Stenden South Africa
- Type: Private
- Established: 10 April 2002
- Parent institution: Stenden University of Applied Sciences
- Executive Dean: Dr Wouter Hensens
- Location: Port Alfred, Sarah Baartman District Municipality, Eastern Cape, South Africa
- Registration No: 2002/HE10/001
- Colours: Night blue and Telemagenta
- Mascot: Swallow
- Website: www.stenden.ac.za

= Stenden South Africa =

Institution of higher education in South Africa

Stenden South Africa is an Institution of Higher Education, located in Port Alfred in the Eastern Cape province of South Africa. It is owned by NHL Stenden University of Applied Sciences in The Netherlands. It was founded in 2002 and offers two specialised degree programmes: Bachelor of Business Administration (BBA) in Disaster Management and Bachelor of Commerce (BCom) in Hospitality Management.

==History==
Stenden South Africa was established in 2002 in what was up to then known as the Grand Hotel in Port Alfred. The hotel was adapted to fit the requirements of a university campus and at present all hotel rooms are occupied by students.
The initial name under which Stenden South Africa operated was EISS: The Educational Institute for Service Studies.
In 2019 CHN University and Drenthe University merged, forming Stenden University, therefore causing EISS to become Stenden South Africa. By South African law, only public universities are allowed to use the name 'university' which is why the additive 'South Africa' was chosen.
In 2019 Stenden University merged with NHL University and became NHL Stenden University of Applied Sciences.

==Organisation==
NHL Stenden University of Applied Sciences is an international university which has locations in the Netherlands: Leeuwarden (head office), Groningen, Meppel, Assen, Emmen, and international Grand Tour sites inPort Alfred (South Africa), Bangkok (Thailand) and Bali (Indonesia). With the unique "Grand Tour" concept students have the possibility to study at all Stenden's locations abroad. NHL Stenden has more than 2000 employees and about 23,000 students, including 2500 international students from 65 different nationalities.
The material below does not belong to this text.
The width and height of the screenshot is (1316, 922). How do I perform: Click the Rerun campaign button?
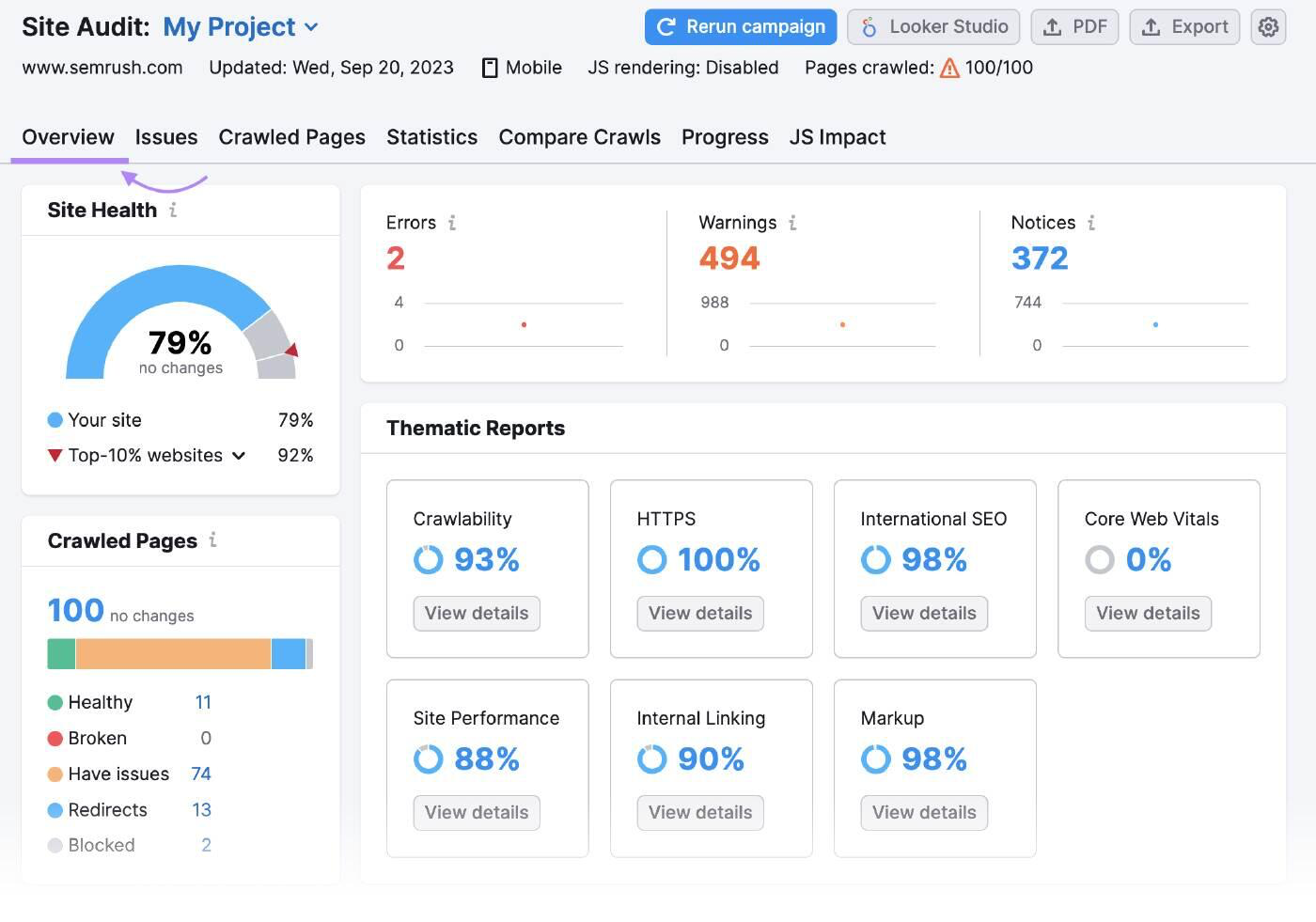point(741,27)
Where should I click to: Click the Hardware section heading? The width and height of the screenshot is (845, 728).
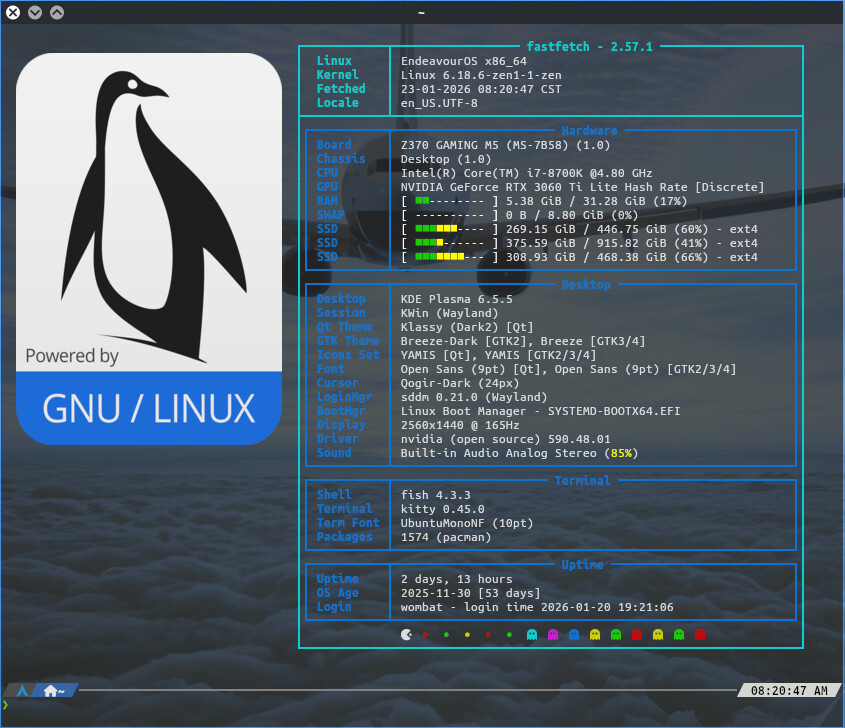[589, 131]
Stenden South Africa is a campus site of Stenden University of Applied Sciences offering a Bachelors program in Hospitality Management and a Bachelors program in Disaster Management for locally based students, as well as different minor programs for "Grand Tour" students. It is registered with the Department of Education of South Africa to offer the Bachelor of Commerce in Hospitality Management and the Bachelor of Business Administration Disaster Management; the programmes are registered with South African Qualifications Authority (SAQA).

===Governance===
The director of Stenden South Africa is the chairman of the executive board of NHL Stenden University. In 2024, Mr. Marc Otto was appointed in this role. The head of the institution is the Executive Dean, Dr. Wouter Hensens, who is responsible for the executive management of the institution. The Executive Dean reports to a Board of Governors composed of local stakeholders that advise the executive board of Stenden University. The Board of Governors is headed by Mr. Adrian Gardiner, owner and chairman of the Mantis collection of Hotels and founder of Shamwari Game Reserve. The faculty is headed up by Academic Dean Dr. Juliet Chipumuro.

===Campus===
Facilities on campus include accommodation, a dining hall offering three meals per day, Library, Computer Lab, Coffee Bar, Student Lounge ("Swallows Nest"), parking facilities, class-rooms, auditorium and Practical Kitchen. Al areas of the campus and student accommodations are equipped with high speed Wi-Fi.

===Student life===
Stenden South Africa has a very active Student Representative Council (SRC), with portfolios that cover all aspects of student life: Academic Quality, Food, Entertainment, Sport, and Residencies.
As part of the commitment to community development, Stenden South Africa encourages students to take part in 'Commmuden'. There are several projects these students are involved in within the Ndlambe to uplift the community.

===Learning Hotel===
Stenden South Africa manages the MyPond Hotel in Port Alfred. Students of the Hotel Management School (B.Com. Hospitality Management) perform learning tasks in this hotel, ranging from operational duties to supervisory and managerial functions. In this way, students will learn all aspects of hotel management. This is all part of the "Real World Learning" concept that pervades the Bachelor programmes of Stenden University of Applied Sciences. The Stenden MyPond Hotel has been nominated for the Lilizela Service Excellence Awards in 2013 and 2014 and was the winner of the Sunshine Coast Tourism Accommodation Excellence Awards in the Hotel category in 2015. The Lily restaurant in the MyPond Hotel was elected the Best Restaurant in the Eastern Cape in December 2014.